As a physician, I have seen how the persistence of wild poliovirus type 1 (WPV1) creates a precarious situation for pediatric health. While the world has made staggering progress in eradicating polio, the “last mile” is always the hardest. This drive represents a targeted attempt to close those remaining immunity gaps, ensuring that children in the most vulnerable districts are protected from a disease that can cause irreversible paralysis.
A Strategic Map of Intervention
The scale of the May campaign is immense, requiring a sophisticated logistical network of frontline workers, cold-chain storage for vaccines, and community outreach. The NEOC has identified 79 districts where the risk of transmission is highest or where immunity levels have dipped.
The effort is distributed across the provinces to ensure no child is missed, with a particular focus on high-risk corridors. In Punjab, the drive will target 6.19 million children across 10 districts, while Sindh will see a push to vaccinate 5.79 million children in 20 districts. The frontier regions of Khyber Pakhtunkhwa and Balochistan—areas often plagued by accessibility and security challenges—will see significant mobilization, targeting 4.61 million and 1.99 million children, respectively.
| Province/Region | Targeted Children | Districts Covered |
|---|---|---|
| Punjab | 6.19 Million | 10 |
| Sindh | 5.79 Million | 20 |
| Khyber Pakhtunkhwa | 4.61 Million | 23 |
| Balochistan | 1.99 Million | 25 |
| Islamabad | 450,000 | 1 |
The Medical Imperative: Why “Drops” Matter
To the general public, “polio drops” may seem like a routine procedure, but from a clinical perspective, the Oral Polio Vaccine (OPV) is a masterpiece of public health engineering. Unlike the inactivated polio vaccine (IPV) given via injection, the OPV induces mucosal immunity in the gut.
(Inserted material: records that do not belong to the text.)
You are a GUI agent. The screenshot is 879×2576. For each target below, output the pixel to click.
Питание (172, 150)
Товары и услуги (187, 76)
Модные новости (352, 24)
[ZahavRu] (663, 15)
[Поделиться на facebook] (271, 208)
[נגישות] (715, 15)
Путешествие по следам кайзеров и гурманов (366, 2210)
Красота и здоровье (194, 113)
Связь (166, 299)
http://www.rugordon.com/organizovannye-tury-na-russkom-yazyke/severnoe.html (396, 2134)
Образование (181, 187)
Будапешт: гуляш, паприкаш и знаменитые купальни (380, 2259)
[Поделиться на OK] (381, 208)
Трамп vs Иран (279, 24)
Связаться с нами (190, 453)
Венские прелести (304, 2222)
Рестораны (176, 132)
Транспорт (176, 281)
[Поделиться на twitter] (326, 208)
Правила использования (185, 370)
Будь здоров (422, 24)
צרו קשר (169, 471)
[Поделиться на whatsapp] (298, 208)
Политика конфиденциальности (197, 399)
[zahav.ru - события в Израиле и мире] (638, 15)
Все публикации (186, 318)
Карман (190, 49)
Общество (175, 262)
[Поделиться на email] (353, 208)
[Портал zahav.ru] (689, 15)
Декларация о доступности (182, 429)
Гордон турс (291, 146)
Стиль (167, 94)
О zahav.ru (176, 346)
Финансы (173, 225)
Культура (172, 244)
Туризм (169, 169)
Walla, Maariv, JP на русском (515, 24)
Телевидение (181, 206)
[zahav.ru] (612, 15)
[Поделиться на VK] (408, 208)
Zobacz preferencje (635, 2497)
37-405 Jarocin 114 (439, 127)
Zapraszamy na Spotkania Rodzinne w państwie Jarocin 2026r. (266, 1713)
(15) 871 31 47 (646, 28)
This is crucial because the poliovirus replicates in the intestines; by stopping the virus at the point of entry, the vaccine not only protects the individual child but also reduces the likelihood of the virus spreading to other children in the community.

The necessity of these repeated campaigns stems from the need for high population immunity. When a significant percentage of the population is vaccinated, the virus finds no new hosts and eventually dies out—a process known as herd immunity. In regions where vaccination rates have fluctuated due to conflict or misinformation, these “special drives” act as a safety net to catch those who missed their primary doses.
Overcoming the ‘Last Mile’ Challenges
Despite the clinical efficacy of the vaccine, the primary hurdles are human and logistical rather than medical. Health authorities have emphasized that the success of the May 18–24 drive depends heavily on community cooperation. Frontline workers—many of whom are women navigating difficult terrain and social sensitivities—often face vaccine hesitancy rooted in misinformation.
The NEOC has urged parents to open their doors to these teams, framing the effort as a “shared national responsibility.” The challenge is particularly acute in remote areas of Balochistan and Khyber Pakhtunkhwa, where nomadic populations and security concerns can make it difficult for teams to verify that every single child has been reached. To combat this, officials are leveraging local influencers and religious leaders to validate the vaccine’s safety and importance.
The Global Context of Eradication
Pakistan and Afghanistan remain the only two countries in the world where wild poliovirus type 1 remains endemic. This puts an enormous amount of pressure on the National Emergency Operations Center and its partners, including the Global Polio Eradication Initiative (GPEI), which comprises the WHO, UNICEF, Rotary International, and the CDC.
The global community views the elimination of polio in this region as the final step toward a polio-free world. If the virus is eradicated here, it will be the second human disease in history—after smallpox—to be completely wiped from the face of the earth.
Disclaimer: This article is for informational purposes only and does not constitute professional medical advice, diagnosis, or treatment. Always seek the advice of your physician or other qualified health provider with any questions you may have regarding a medical condition.
The immediate focus now shifts to the mobilization of teams ahead of the May 18 start date. Health officials will be monitoring the “coverage rate” in real-time, with a follow-up review expected after May 24 to determine if the target of 19 million children was met and to identify any “missed” clusters that require immediate moping-up activities.